TEXT PROVIDED:
--------
Transitioning from a sales-led approach to incorporating product-led growth (PLG) means enabling self-service in a traditionally high-touch sales environment. As a product manager in a B2B SaaS company, your role is to ask the right questions across the organization to ensure a smooth hybrid model. This guide outlines key considerations – in the form of critical questions – to help you introduce a self-service motion alongside your existing sales-led processes. Use these questions during discovery to identify requirements, anticipate challenges, and align teams on a successful PLG strategy.
Customer Segmentation & Eligibility
- What audiences should have access to self-service? Determine which customer segments are best suited for a PLG experience. For example, you might allow small and mid-size customers to sign up and purchase directly, while keeping enterprise deals on a sales-assisted track. Identifying eligible segments ensures you capture low-touch revenue without cannibalizing high-touch sales – proper segmentation can protect large deals even as you open up self-serve for smaller ones. Consider factors like deal size, industry regulations, or complexity of needs when deciding who can go the self-service route.
- How many orders or deals could shift to self-service? Analyze your current sales pipeline to gauge what percentage of deals are straightforward enough to be handled without a salesperson. How many of your products or packages are “standard” (e.g. one-tier subscriptions or simple add-ons) versus highly customized? If a large chunk of orders follow a repeatable pattern, those could be moved to an online checkout. Estimating this potential volume helps build the business case for PLG and sets targets (for instance, aiming for X% of new sign-ups or renewals to occur via self-service). It also highlights where sales reps currently spend time on low-value tasks that could be automated.
- Which client types will remain sales-led only? Just as important as enabling PLG is defining the boundaries. Ask which customer types or scenarios should not use self-service. For instance, perhaps enterprise clients with complex security or integration needs should still go through sales (to provide white-glove treatment), or any deal above a certain ACV (Annual Contract Value) warrants a human touch. By clearly delineating this, you ensure that self-service enhances your go-to-market strategy rather than conflicts with it. Your sales team can focus on high-complexity, high-value accounts, confident that lower-touch segments are handled by the product. A hybrid model thrives when each segment gets the right level of service.
Feature Configuration & Business Rules
- Which self-service features should you enable, and which should stay off? Decide exactly what actions users can perform on their own in the product. This could include things like starting a free trial, upgrading or downgrading their plan, adding extra seats, updating payment details, or canceling their subscription. Make a list of all possible self-service features and question each one: Does enabling it improve the user experience, and what are the risks? For example, allowing customers to add users or upgrade without talking to sales can greatly accelerate expansion revenue. On the other hand, you might choose to disable certain actions (like changing a corporate billing address) if they require backend oversight. Establish clear business rules for each feature – e.g. “Users can add up to 10 seats self-serve, beyond that requires approval” or “Trials are self-service, but converting a trial to enterprise plan triggers a sales contact.” This ensures the self-service portal is empowering yet controlled.
--------
RECORD EXCERPTS:
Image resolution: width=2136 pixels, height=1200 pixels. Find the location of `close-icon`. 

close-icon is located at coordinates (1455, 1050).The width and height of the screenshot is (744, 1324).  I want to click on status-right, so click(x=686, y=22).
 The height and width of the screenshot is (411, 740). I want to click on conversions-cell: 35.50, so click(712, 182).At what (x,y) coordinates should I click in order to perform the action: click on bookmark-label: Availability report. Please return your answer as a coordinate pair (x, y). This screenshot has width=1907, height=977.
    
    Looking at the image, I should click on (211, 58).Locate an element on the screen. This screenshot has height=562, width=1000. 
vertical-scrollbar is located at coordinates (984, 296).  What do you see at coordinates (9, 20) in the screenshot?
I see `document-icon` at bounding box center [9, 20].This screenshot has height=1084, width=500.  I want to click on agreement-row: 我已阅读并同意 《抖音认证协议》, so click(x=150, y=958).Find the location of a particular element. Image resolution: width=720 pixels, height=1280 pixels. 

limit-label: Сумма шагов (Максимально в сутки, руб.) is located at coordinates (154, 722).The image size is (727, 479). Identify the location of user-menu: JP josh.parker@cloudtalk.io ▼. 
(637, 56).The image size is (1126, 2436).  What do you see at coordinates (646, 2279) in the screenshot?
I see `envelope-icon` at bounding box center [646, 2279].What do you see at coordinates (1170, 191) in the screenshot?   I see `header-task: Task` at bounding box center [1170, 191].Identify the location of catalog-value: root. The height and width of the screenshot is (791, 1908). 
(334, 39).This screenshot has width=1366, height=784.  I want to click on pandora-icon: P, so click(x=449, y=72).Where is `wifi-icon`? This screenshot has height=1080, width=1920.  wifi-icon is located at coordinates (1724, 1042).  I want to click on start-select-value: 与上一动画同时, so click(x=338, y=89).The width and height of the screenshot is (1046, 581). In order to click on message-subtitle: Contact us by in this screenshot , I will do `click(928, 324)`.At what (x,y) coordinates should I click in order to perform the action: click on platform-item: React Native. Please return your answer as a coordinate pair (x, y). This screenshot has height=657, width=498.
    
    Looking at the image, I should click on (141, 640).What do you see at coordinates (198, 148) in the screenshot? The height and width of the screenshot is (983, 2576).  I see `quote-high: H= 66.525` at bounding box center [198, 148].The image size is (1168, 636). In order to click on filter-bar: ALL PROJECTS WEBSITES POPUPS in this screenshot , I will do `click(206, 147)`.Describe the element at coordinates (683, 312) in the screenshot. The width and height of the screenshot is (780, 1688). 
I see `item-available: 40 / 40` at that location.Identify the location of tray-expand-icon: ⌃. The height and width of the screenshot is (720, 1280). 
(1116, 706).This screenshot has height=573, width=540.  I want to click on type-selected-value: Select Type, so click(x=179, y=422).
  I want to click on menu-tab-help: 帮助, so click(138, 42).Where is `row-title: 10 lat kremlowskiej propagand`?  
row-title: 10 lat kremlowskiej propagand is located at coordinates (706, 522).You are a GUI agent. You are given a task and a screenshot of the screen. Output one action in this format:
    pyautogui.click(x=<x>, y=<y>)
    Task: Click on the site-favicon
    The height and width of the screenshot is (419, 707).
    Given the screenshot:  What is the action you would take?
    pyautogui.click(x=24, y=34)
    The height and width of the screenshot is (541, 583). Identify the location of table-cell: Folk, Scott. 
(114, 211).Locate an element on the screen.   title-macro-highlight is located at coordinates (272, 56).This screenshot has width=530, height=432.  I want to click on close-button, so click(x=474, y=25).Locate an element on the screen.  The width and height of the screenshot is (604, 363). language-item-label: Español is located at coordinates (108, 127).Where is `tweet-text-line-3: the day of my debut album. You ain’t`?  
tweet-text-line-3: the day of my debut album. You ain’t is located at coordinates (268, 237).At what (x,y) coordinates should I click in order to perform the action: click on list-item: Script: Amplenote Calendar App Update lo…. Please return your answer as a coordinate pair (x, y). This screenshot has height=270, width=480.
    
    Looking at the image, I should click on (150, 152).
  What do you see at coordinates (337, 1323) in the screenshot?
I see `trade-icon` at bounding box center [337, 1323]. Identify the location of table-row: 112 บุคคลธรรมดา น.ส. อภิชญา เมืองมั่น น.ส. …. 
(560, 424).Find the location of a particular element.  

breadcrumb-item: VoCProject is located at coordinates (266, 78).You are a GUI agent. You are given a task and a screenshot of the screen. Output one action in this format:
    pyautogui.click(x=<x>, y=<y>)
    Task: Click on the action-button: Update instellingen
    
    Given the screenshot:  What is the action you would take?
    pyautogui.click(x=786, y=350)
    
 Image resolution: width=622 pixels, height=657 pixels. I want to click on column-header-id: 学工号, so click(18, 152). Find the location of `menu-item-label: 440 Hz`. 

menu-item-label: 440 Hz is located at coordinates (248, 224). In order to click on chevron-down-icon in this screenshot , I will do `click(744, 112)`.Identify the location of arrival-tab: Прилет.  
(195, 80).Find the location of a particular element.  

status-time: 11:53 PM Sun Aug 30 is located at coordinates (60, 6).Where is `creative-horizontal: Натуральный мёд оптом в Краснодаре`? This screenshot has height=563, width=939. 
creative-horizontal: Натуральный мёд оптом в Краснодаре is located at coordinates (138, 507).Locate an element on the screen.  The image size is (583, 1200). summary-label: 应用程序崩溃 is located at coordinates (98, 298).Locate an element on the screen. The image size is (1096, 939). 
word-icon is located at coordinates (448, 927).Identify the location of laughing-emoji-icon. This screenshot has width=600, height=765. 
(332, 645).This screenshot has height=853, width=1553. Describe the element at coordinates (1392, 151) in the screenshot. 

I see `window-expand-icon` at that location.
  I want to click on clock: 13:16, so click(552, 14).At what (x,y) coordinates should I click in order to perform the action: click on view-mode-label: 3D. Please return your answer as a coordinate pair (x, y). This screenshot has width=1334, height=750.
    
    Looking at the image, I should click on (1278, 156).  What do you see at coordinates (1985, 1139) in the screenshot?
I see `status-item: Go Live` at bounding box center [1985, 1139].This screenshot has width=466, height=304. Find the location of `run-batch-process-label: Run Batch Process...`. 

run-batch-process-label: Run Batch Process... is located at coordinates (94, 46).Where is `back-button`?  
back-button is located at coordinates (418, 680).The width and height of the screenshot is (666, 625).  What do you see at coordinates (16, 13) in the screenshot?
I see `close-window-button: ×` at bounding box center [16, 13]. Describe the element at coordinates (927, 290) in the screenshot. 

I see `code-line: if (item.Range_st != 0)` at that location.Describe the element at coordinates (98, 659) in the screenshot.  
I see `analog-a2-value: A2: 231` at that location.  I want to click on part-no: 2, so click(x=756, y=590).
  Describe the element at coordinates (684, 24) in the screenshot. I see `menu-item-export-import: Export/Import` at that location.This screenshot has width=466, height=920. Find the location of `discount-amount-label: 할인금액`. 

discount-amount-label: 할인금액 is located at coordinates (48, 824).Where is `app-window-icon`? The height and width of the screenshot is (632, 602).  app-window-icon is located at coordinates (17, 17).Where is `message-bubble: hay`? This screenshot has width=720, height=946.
--------
TASK OBJECTIVE:
In the guide on adding self-service to a sales-led model, what does ACV stand for?

EXERCISE RESPONSE:
Annual Contract Value